Input: ([5, 5], ['0 PLACE 1 1 E', '0 PLACE 4 4 W', '0 REPORT'])
Expected Output: ['0:4,4,W']
Explanation: Re-placing robot 0 to an empty cell vacates its old cell and moves it to (4,4) facing W.
Input: ([5, 5], ['0 PLACE 1 1 N', '1 PLACE 2 2 W', '0 PLACE 2 2 S', '0 REPORT', '1 REPORT'])
Expected Output: ['0:1,1,N', '1:2,2,W']
Explanation: Robot 0's re-PLACE onto (2,2), held by robot 1, is rejected, so robot 0 stays at its prior (1,1,N) and robot 1 is unaffected.
Input: ([5, 5], ['-1 PLACE 0 0 N', 'x PLACE 1 1 N', '0 PLACE 0 0 N', '0 REPORT'])
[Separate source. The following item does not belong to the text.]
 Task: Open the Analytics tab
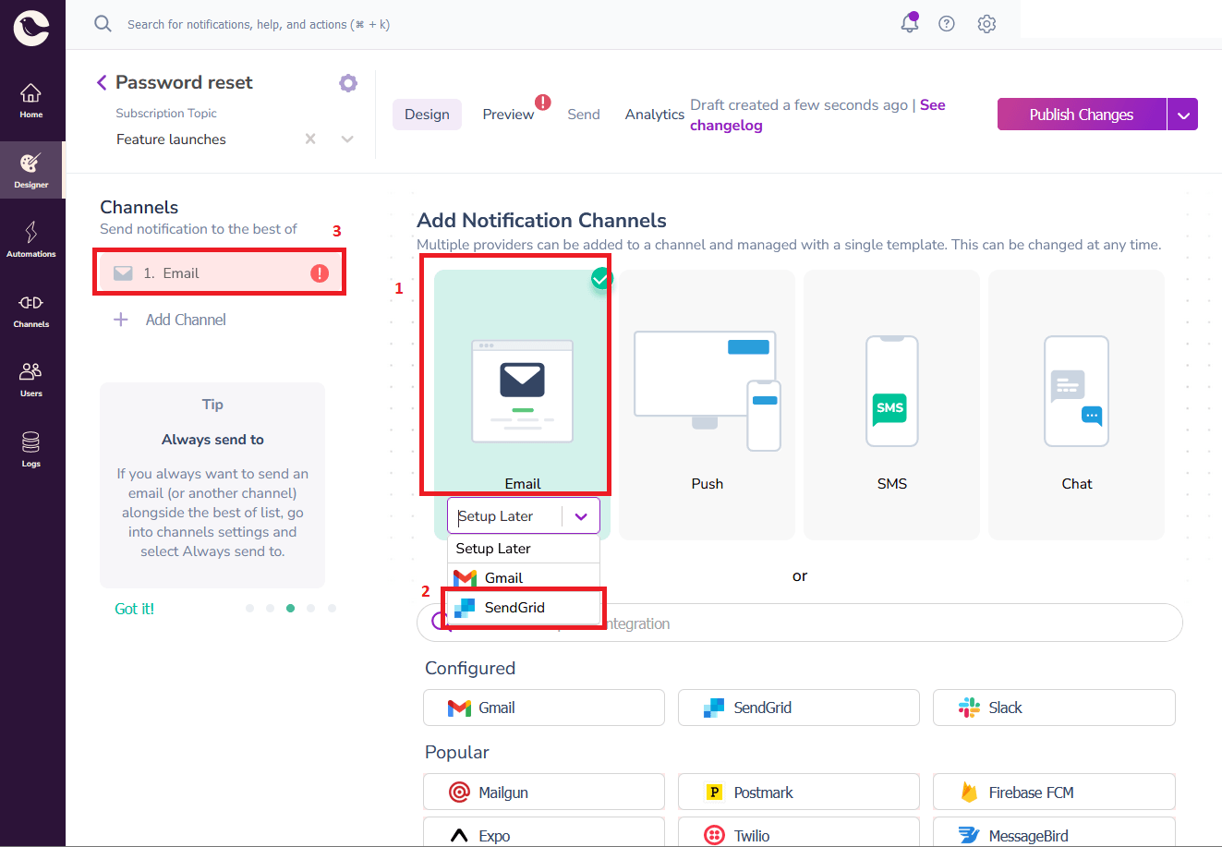(654, 114)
Expected Output: ['0:0,0,N']
Explanation: A negative id and a non-integer id make those lines malformed and ignored; only the valid robot 0 is placed.
Input: ([3, 1], ['0 PLACE 0 0 E', '1 PLACE 1 0 E', '0 MOVE', '0 REPORT', '1 MOVE', '1 REPORT'])
Expected Output: ['0:0,0,E', '1:2,0,E']
Explanation: On a 3x1 strip robot 0's MOVE into (1,0) is blocked by robot 1, but once robot 1 advances to (2,0) the strip clears; robot 0 simply stayed at (0,0).
Hints
- Replace the single robot's scalar state with a map id -> (x, y, heading), and add a second map cell -> id so you can check occupancy in O(1).
- A MOVE only commits if the target is in-grid AND not in the occupied map; on commit, delete the old cell from the map and insert the new one to keep the two maps consistent.
- Decide PLACE-vs-occupancy explicitly: re-placing a robot onto its own cell is allowed (heading-only), placing onto a cell held by a different robot is rejected, and moving a robot elsewhere must vacate its previous cell before claiming the new one.